I've noticed that a lot of vehicles and infantry seem to have a hard time spotting the enemy. I'm mainly talking about units equipped with thermal imaging devices. Thermal imaging devices should greatly enhance target acquisition night or day. I've only had CMBS a few days so I haven't dug too deep into it yet, but it only took me a few minutes to notice the difficulty acquiring targets with modern fire control systems and thermal imaging.

 

I'll use the BM Oplot for example, which I've just started experimenting with. The PTT-2 TIS allegedly has a detection range of 8000m. I'm having trouble seeing enemy vehicles 1000m away in sparse trees until they move or after they've fired.
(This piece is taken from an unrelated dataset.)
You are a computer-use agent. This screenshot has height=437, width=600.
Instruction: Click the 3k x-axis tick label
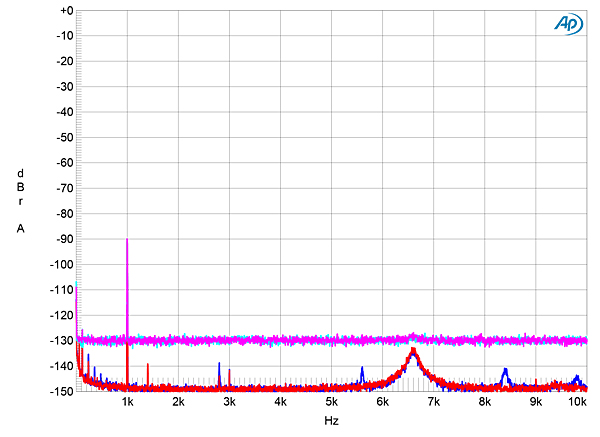click(229, 402)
If they can see me and engage me, I should be able to see something hot in the trees with an advanced TIS such as the PTT-2. Thankfully the Varta and Zaslon systems seem to work very well or I'd be dead before target acquisition.

 

US infantry equipped with AN/PAS-13 should at least be able to see *some* enemy infantry at ranges <1000m, especially if they are themselves being engaged by that same enemy. Night and day. I'm just looking for enough information to know that something hot is hiding in that treeline, not a full identification of a unit. If you scan an area where a squad is hiding long enough with a thermal imaging device, you'll eventually see a hot spot when somebody pokes their head around a tree or moves their arm to scratch their forehead. 

 

Anyone else noticed the same thing?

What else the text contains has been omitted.